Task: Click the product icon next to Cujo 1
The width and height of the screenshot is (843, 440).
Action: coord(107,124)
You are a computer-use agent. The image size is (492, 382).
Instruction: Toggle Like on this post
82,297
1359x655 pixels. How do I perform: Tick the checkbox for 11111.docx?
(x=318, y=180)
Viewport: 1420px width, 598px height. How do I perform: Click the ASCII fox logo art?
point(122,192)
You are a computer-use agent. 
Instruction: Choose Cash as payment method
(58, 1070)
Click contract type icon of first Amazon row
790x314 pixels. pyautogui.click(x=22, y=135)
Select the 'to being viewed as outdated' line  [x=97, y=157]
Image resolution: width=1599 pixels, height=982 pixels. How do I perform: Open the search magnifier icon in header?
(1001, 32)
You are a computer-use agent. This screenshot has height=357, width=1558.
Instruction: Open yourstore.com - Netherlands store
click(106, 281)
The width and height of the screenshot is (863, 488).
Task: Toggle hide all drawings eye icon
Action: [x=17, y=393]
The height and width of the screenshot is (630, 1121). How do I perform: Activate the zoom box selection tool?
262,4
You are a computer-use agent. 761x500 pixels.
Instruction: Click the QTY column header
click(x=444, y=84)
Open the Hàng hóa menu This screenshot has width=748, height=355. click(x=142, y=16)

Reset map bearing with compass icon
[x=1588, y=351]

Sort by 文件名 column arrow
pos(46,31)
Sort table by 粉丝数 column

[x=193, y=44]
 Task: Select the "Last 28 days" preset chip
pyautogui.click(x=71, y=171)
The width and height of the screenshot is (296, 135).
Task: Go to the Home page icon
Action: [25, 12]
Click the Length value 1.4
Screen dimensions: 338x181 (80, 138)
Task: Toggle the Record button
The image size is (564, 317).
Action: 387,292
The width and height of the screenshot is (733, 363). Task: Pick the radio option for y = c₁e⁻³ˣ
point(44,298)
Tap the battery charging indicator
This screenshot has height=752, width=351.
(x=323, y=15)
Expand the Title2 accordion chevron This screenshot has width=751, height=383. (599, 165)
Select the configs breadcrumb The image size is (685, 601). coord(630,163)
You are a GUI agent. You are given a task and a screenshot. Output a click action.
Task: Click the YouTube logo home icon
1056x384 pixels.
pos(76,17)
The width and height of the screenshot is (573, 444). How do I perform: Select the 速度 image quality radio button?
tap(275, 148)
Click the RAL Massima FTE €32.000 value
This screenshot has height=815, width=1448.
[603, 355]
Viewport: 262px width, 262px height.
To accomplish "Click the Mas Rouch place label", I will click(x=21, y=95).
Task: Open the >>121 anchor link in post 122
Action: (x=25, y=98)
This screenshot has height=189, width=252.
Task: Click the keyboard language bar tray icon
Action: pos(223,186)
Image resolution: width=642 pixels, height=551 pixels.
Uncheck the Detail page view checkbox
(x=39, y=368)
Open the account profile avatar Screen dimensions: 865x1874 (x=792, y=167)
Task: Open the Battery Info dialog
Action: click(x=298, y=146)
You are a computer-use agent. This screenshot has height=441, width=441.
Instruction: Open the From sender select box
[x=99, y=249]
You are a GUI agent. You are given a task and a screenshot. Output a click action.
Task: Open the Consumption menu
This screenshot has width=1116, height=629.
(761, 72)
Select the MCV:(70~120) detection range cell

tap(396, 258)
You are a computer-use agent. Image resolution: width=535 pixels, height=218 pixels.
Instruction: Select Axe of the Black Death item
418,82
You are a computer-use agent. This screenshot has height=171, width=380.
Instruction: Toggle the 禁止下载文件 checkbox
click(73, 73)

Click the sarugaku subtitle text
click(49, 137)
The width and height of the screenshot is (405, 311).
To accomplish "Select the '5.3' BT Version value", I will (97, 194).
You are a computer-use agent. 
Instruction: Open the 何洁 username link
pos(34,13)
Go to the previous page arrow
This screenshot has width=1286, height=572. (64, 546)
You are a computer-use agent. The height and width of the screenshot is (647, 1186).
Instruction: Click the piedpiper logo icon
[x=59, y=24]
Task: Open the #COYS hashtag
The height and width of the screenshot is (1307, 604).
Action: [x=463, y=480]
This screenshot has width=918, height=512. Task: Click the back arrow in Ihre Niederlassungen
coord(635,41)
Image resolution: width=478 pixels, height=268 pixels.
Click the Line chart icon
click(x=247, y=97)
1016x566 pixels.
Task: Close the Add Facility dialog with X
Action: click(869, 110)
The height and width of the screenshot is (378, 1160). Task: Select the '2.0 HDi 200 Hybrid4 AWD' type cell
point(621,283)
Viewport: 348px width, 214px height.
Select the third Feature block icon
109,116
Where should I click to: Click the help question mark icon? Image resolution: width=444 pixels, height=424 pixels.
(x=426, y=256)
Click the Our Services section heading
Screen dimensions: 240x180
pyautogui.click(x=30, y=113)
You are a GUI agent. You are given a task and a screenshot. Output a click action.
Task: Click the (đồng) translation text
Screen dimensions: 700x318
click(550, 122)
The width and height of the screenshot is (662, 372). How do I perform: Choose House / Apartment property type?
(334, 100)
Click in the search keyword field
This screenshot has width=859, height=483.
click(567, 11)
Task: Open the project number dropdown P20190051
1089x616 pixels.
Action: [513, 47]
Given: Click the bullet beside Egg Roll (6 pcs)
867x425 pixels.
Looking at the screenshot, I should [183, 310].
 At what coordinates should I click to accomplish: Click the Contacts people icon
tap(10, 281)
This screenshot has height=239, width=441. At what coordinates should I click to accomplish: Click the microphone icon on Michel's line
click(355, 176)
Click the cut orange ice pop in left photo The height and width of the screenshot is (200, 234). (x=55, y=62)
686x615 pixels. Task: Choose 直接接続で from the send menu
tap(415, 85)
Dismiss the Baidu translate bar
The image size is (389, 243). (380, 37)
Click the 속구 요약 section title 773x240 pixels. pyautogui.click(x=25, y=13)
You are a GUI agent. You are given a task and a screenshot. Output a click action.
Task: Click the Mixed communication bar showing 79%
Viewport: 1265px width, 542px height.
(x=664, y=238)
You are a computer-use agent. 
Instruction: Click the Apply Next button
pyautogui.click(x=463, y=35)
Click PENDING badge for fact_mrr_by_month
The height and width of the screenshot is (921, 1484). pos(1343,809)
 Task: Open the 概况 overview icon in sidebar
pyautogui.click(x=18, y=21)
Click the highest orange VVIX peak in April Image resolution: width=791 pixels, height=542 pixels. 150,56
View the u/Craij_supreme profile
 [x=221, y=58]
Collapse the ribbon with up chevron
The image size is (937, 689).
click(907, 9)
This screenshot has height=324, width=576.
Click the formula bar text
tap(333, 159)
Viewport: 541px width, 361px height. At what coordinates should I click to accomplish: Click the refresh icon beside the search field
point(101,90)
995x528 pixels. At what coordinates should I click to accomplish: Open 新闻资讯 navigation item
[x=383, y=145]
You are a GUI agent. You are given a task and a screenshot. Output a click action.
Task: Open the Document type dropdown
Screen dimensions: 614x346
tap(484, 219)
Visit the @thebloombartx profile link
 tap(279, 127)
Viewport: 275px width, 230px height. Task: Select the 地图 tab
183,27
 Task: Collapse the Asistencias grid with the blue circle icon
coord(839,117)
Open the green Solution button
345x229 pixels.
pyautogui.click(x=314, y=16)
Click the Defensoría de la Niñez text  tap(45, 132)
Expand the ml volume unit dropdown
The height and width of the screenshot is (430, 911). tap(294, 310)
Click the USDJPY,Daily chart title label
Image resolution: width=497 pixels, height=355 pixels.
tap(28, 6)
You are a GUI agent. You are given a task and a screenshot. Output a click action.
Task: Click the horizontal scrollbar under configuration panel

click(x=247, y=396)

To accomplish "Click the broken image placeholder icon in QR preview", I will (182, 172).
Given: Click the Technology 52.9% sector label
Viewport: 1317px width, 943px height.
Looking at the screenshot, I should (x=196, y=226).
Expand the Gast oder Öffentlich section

------------------------

Write the listing out again so that nothing in it differs from the original.

Task: Click the product icon next to Cujo 1
The width and height of the screenshot is (843, 440).
Action: coord(107,124)
You are a computer-use agent. The image size is (492, 382).
Instruction: Toggle Like on this post
82,297
1359x655 pixels. How do I perform: Tick the checkbox for 11111.docx?
(x=318, y=180)
Viewport: 1420px width, 598px height. How do I perform: Click the ASCII fox logo art?
point(122,192)
You are a computer-use agent. 
Instruction: Choose Cash as payment method
(58, 1070)
Click contract type icon of first Amazon row
790x314 pixels. pyautogui.click(x=22, y=135)
Select the 'to being viewed as outdated' line  [x=97, y=157]
Image resolution: width=1599 pixels, height=982 pixels. How do I perform: Open the search magnifier icon in header?
(1001, 32)
You are a computer-use agent. This screenshot has height=357, width=1558.
Instruction: Open yourstore.com - Netherlands store
click(106, 281)
The width and height of the screenshot is (863, 488).
Task: Toggle hide all drawings eye icon
Action: [x=17, y=393]
The height and width of the screenshot is (630, 1121). How do I perform: Activate the zoom box selection tool?
262,4
You are a computer-use agent. 761x500 pixels.
Instruction: Click the QTY column header
click(x=444, y=84)
Open the Hàng hóa menu This screenshot has width=748, height=355. click(x=142, y=16)

Reset map bearing with compass icon
[x=1588, y=351]

Sort by 文件名 column arrow
pos(46,31)
Sort table by 粉丝数 column

[x=193, y=44]
 Task: Select the "Last 28 days" preset chip
pyautogui.click(x=71, y=171)
The width and height of the screenshot is (296, 135).
Task: Go to the Home page icon
Action: [25, 12]
Click the Length value 1.4
Screen dimensions: 338x181 (80, 138)
Task: Toggle the Record button
The image size is (564, 317).
Action: 387,292
The width and height of the screenshot is (733, 363). Task: Pick the radio option for y = c₁e⁻³ˣ
point(44,298)
Tap the battery charging indicator
This screenshot has height=752, width=351.
(x=323, y=15)
Expand the Title2 accordion chevron This screenshot has width=751, height=383. (599, 165)
Select the configs breadcrumb The image size is (685, 601). coord(630,163)
You are a GUI agent. You are given a task and a screenshot. Output a click action.
Task: Click the YouTube logo home icon
1056x384 pixels.
pos(76,17)
The width and height of the screenshot is (573, 444). How do I perform: Select the 速度 image quality radio button?
tap(275, 148)
Click the RAL Massima FTE €32.000 value
This screenshot has height=815, width=1448.
[603, 355]
Viewport: 262px width, 262px height.
To accomplish "Click the Mas Rouch place label", I will click(x=21, y=95).
Task: Open the >>121 anchor link in post 122
Action: (x=25, y=98)
This screenshot has height=189, width=252.
Task: Click the keyboard language bar tray icon
Action: pos(223,186)
Image resolution: width=642 pixels, height=551 pixels.
Uncheck the Detail page view checkbox
(x=39, y=368)
Open the account profile avatar Screen dimensions: 865x1874 (x=792, y=167)
Task: Open the Battery Info dialog
Action: click(x=298, y=146)
You are a computer-use agent. This screenshot has height=441, width=441.
Instruction: Open the From sender select box
[x=99, y=249]
You are a GUI agent. You are given a task and a screenshot. Output a click action.
Task: Open the Consumption menu
This screenshot has width=1116, height=629.
(761, 72)
Select the MCV:(70~120) detection range cell

tap(396, 258)
You are a computer-use agent. Image resolution: width=535 pixels, height=218 pixels.
Instruction: Select Axe of the Black Death item
418,82
You are a computer-use agent. This screenshot has height=171, width=380.
Instruction: Toggle the 禁止下载文件 checkbox
click(73, 73)

Click the sarugaku subtitle text
click(49, 137)
The width and height of the screenshot is (405, 311).
To accomplish "Select the '5.3' BT Version value", I will (97, 194).
You are a computer-use agent. 
Instruction: Open the 何洁 username link
pos(34,13)
Go to the previous page arrow
This screenshot has width=1286, height=572. (64, 546)
You are a computer-use agent. The height and width of the screenshot is (647, 1186).
Instruction: Click the piedpiper logo icon
[x=59, y=24]
Task: Open the #COYS hashtag
The height and width of the screenshot is (1307, 604).
Action: [x=463, y=480]
This screenshot has width=918, height=512. Task: Click the back arrow in Ihre Niederlassungen
coord(635,41)
Image resolution: width=478 pixels, height=268 pixels.
Click the Line chart icon
click(x=247, y=97)
1016x566 pixels.
Task: Close the Add Facility dialog with X
Action: click(869, 110)
The height and width of the screenshot is (378, 1160). Task: Select the '2.0 HDi 200 Hybrid4 AWD' type cell
point(621,283)
Viewport: 348px width, 214px height.
Select the third Feature block icon
109,116
Where should I click to: Click the help question mark icon? Image resolution: width=444 pixels, height=424 pixels.
(x=426, y=256)
Click the Our Services section heading
Screen dimensions: 240x180
pyautogui.click(x=30, y=113)
You are a GUI agent. You are given a task and a screenshot. Output a click action.
Task: Click the (đồng) translation text
Screen dimensions: 700x318
click(550, 122)
The width and height of the screenshot is (662, 372). How do I perform: Choose House / Apartment property type?
(334, 100)
Click in the search keyword field
This screenshot has width=859, height=483.
click(567, 11)
Task: Open the project number dropdown P20190051
1089x616 pixels.
Action: [513, 47]
Given: Click the bullet beside Egg Roll (6 pcs)
867x425 pixels.
Looking at the screenshot, I should [183, 310].
 At what coordinates should I click to accomplish: Click the Contacts people icon
tap(10, 281)
This screenshot has height=239, width=441. At what coordinates should I click to accomplish: Click the microphone icon on Michel's line
click(355, 176)
Click the cut orange ice pop in left photo The height and width of the screenshot is (200, 234). (x=55, y=62)
686x615 pixels. Task: Choose 直接接続で from the send menu
tap(415, 85)
Dismiss the Baidu translate bar
The image size is (389, 243). (380, 37)
Click the 속구 요약 section title 773x240 pixels. pyautogui.click(x=25, y=13)
You are a GUI agent. You are given a task and a screenshot. Output a click action.
Task: Click the Mixed communication bar showing 79%
Viewport: 1265px width, 542px height.
(x=664, y=238)
You are a computer-use agent. 
Instruction: Click the Apply Next button
pyautogui.click(x=463, y=35)
Click PENDING badge for fact_mrr_by_month
The height and width of the screenshot is (921, 1484). pos(1343,809)
 Task: Open the 概况 overview icon in sidebar
pyautogui.click(x=18, y=21)
Click the highest orange VVIX peak in April Image resolution: width=791 pixels, height=542 pixels. 150,56
View the u/Craij_supreme profile
 [x=221, y=58]
Collapse the ribbon with up chevron
The image size is (937, 689).
click(907, 9)
This screenshot has height=324, width=576.
Click the formula bar text
tap(333, 159)
Viewport: 541px width, 361px height. At what coordinates should I click to accomplish: Click the refresh icon beside the search field
point(101,90)
995x528 pixels. At what coordinates should I click to accomplish: Open 新闻资讯 navigation item
[x=383, y=145]
You are a GUI agent. You are given a task and a screenshot. Output a click action.
Task: Open the Document type dropdown
Screen dimensions: 614x346
tap(484, 219)
Visit the @thebloombartx profile link
 tap(279, 127)
Viewport: 275px width, 230px height. Task: Select the 地图 tab
183,27
 Task: Collapse the Asistencias grid with the blue circle icon
coord(839,117)
Open the green Solution button
345x229 pixels.
pyautogui.click(x=314, y=16)
Click the Defensoría de la Niñez text  tap(45, 132)
Expand the ml volume unit dropdown
The height and width of the screenshot is (430, 911). tap(294, 310)
Click the USDJPY,Daily chart title label
Image resolution: width=497 pixels, height=355 pixels.
tap(28, 6)
You are a GUI agent. You are given a task and a screenshot. Output a click action.
Task: Click the horizontal scrollbar under configuration panel

click(x=247, y=396)

To accomplish "Click the broken image placeholder icon in QR preview", I will (182, 172).
Given: Click the Technology 52.9% sector label
Viewport: 1317px width, 943px height.
Looking at the screenshot, I should (x=196, y=226).
Expand the Gast oder Öffentlich section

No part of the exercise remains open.